*Work instructions*
a - Condense the paragraph of the turbine cleaner excerpt that begins "The present invention is directed to a gas turbine cleaner" into a short bulleted list that keeps its main facts.
b - Decide whether each statement agrees with the turbine cleaner excerpt. Answer yes or no for each, and quote the deciding words from the excerpt.
(i) The cleaning composition is water-based.
(ii) A crown ether is a required component of the composition.
(iii) An individual hydroxylated hydrocarbon preferably has 2-6 carbon atoms.
* start Excerpt provided *
FIG. 4A is a picture of a turbine before cleaning with the present
cleaner and FIG. 4B is a picture of the same turbine after cleaning
with the present cleaner.
DETAILED DESCRIPTION OF THE INVENTION
The present invention is directed to a gas turbine cleaner. In
particular, the cleaner of the present invention is described as a
composition. The present composition is 100% biodegradable,
water-based, and able to remove particles less than 35 micrometers.
The composition of the present invention comprises a hydroxylated
wetting agent, a chelating agent, an emulsifier, and optionally, a
crown ether. The present composition may also contain
additives.
The present invention is also directed to a process for cleaning a
substrate comprising providing a cleaning solution according to the
present invention and contacting the cleaning solution with the
substrate to be cleaned.
The present invention will now be further described by separately
describing each of its components.
A. The Cleaning Solution
1. Hydroxylated Wetting Agent
The hydroxylated wetting agent of the present invention acts as a
penetrating agent to loosen the organic phase of particles adhering
to the surface of the turbine blades. According to the present
invention, the hydroxylated wetting agent is a hydroxylated
hydrocarbon or a combination of hydroxylated hydrocarbons.
Individually, the hydroxylated -hydrocarbon preferably contains 2-6
carbon atoms and 2-4 hydroxyl groups. The ratio of hydroxyl groups
to carbon atoms in an individual hydroxylated hydrocarbon is
preferably between 1.0-0.75.
Specific but non-limitive examples of the hydroxylated hydrocarbon
include polypropyleneglycol, polyethyleneglycol, glycerine,
ethylene glycol, and propylene glycol.
* end Excerpt provided *
* start Source material *
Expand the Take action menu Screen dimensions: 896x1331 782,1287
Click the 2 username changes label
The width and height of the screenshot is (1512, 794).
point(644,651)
* end Source material *
*Outputs by task*
a -
- The invention is a gas turbine cleaner, described as a composition.
- The composition is 100% biodegradable and water-based.
- It can remove particles smaller than 35 micrometers.
- It comprises a hydroxylated wetting agent, a chelating agent, an emulsifier and, optionally, a crown ether.
- It may also contain additives.

b -
(i) Yes: "The present composition is 100% biodegradable, water-based"
(ii) No: "and optionally, a crown ether"
(iii) Yes: "preferably contains 2-6 carbon atoms and 2-4 hydroxyl groups"